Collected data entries
•••

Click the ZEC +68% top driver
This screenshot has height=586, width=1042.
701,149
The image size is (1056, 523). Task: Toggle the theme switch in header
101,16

•••

→ **WHAT TO WORK ON**:
Copy out the lines above, from the one holding "The image size" through the final line, with no other lines.

→ **RESPONSE BELOW**:
The image size is (1056, 523). Task: Toggle the theme switch in header
101,16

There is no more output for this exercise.